True Dedication to Mistresss

Have you ever asked yourself what it would take to show True Dedication to Mistress?  If in fact you find yourself wondering that exact same question I’ll help outline what constitutes pure devotion.

Mistress has a couple subs that I write about often, in fact I have one that I’ve written about from day 1, and another who has proven he’s dedicated to becoming all he can be. Allow me to explain exactly what I mean by devotion.  Sub 1 (as we shall call him) has gone out of his way to prove himself as worthy to me by providing all access to his life.  He’s given me personal dates, names and locations.  He has been (for the most part) exactly where he said he’d be when he said he’d be there.  He’s given of himself in such a way that did not matter to him his own comfort or needs.

Let’s move to Sub2 with this particular sub he liked playing the catch me game.  You get what I mean, right?  He provided little details about his life, some true some he eluded to being the truth, while other details he would leave blank as if to hope I would catch him. Time and again he would tell me how he needed me to take full control of his life and destroy his need for being such a bad boy.
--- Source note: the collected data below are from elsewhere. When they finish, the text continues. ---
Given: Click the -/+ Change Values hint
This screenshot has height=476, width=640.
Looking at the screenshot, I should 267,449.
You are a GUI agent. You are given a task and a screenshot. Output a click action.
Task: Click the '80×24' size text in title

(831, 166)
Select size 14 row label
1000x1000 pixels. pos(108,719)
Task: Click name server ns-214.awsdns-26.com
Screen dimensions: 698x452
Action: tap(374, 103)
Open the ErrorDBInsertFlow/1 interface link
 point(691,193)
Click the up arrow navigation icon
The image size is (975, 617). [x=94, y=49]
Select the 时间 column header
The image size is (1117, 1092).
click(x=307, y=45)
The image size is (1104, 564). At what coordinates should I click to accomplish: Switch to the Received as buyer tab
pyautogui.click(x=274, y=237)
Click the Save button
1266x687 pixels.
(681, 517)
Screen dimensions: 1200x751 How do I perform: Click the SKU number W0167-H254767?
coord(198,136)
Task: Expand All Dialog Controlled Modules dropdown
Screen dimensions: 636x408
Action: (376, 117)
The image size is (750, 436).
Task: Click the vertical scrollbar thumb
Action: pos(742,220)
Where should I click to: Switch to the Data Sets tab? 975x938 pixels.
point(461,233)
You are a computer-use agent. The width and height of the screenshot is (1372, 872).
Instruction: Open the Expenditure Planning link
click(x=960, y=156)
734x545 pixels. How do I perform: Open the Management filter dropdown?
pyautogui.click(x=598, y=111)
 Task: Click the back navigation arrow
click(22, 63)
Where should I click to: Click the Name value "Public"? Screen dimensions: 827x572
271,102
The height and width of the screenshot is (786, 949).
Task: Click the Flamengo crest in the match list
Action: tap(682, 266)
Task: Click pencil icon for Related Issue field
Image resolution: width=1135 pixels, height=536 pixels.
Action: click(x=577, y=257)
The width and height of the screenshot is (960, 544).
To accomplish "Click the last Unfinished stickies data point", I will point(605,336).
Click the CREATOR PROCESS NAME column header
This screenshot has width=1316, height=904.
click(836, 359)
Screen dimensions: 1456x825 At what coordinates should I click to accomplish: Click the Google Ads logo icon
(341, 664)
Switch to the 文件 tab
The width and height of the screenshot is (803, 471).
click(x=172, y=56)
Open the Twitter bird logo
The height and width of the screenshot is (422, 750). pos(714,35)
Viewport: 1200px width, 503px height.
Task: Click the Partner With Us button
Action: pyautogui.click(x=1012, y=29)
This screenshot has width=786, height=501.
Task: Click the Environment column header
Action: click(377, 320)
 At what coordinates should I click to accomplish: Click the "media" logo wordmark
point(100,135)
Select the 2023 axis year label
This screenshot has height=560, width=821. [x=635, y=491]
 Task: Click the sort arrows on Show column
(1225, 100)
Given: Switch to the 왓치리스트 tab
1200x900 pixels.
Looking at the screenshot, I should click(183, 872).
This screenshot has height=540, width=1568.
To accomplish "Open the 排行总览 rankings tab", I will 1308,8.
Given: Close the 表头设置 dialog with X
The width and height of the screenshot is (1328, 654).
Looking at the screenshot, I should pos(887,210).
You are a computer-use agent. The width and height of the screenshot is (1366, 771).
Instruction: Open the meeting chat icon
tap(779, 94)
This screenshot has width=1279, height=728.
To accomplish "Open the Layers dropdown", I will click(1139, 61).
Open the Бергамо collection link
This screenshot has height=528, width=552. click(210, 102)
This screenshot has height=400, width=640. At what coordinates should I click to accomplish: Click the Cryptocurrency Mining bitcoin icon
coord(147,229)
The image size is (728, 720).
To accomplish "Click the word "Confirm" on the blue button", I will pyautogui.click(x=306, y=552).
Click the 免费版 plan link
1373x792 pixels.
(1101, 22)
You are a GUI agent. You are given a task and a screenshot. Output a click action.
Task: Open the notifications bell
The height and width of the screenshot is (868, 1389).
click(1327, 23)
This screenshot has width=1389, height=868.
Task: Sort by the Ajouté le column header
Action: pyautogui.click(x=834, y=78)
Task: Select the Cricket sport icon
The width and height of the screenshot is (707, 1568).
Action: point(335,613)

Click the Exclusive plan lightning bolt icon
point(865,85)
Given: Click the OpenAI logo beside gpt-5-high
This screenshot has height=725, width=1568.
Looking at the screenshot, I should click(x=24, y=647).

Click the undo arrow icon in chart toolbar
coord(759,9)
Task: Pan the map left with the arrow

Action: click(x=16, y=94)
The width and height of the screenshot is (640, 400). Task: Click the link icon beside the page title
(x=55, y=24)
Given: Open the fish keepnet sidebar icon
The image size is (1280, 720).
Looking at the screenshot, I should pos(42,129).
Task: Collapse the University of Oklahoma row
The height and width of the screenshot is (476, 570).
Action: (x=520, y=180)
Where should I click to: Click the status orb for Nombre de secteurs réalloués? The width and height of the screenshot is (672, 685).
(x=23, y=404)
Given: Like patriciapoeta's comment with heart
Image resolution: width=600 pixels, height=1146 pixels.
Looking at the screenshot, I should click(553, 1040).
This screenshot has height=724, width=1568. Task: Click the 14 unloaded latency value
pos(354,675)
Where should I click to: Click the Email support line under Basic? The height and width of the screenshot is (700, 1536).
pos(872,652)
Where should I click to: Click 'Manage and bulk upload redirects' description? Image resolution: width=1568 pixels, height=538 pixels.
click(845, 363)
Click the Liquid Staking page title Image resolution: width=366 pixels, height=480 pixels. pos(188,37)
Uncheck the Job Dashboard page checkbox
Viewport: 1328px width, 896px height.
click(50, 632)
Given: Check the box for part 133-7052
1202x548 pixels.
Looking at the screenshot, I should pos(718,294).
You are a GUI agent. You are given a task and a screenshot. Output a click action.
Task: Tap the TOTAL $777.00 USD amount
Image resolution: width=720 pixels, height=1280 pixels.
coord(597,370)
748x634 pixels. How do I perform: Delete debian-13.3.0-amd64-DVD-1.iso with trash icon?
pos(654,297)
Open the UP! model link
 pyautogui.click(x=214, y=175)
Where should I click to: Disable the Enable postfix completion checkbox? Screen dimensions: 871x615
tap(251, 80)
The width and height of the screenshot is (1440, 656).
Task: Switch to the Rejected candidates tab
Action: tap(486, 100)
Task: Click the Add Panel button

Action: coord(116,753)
The funny thing about Sub2 is he forgot who he’d been dealing with, you see when push comes to shove and you give me just enough rope.. I’m going to hang you.  His exact location I found, I also found the place of employment as well as other private details about his life.  It was then and only then did Sub2 decide he could fully trust me to keep his secrets.  It was also then that Sub2 decided that he would show True Dedication to Mistress.

True Dedication comes from experience and trust.  Those two things don’t happen over night they are nurtured and grow with time.  Dedication comes with great responsibility as well, there are steps you take to show dedication.  You honor your word, do what is asked of you, but most of all you are honest and trustworthy.. be of good character.

Although I only mentioned two subs in this post I would like to acknowledge that there are those of you who are climbing the ranks, we speak on a weekly basis or you are always on point with my PTV Mailings  so we pretty much have formed that bond of trust.  Good Job to you!

In closing I will remind you True Dedication for Mistress is a whole new level of submission, once you achieve it you’ll never want to experience life any other way.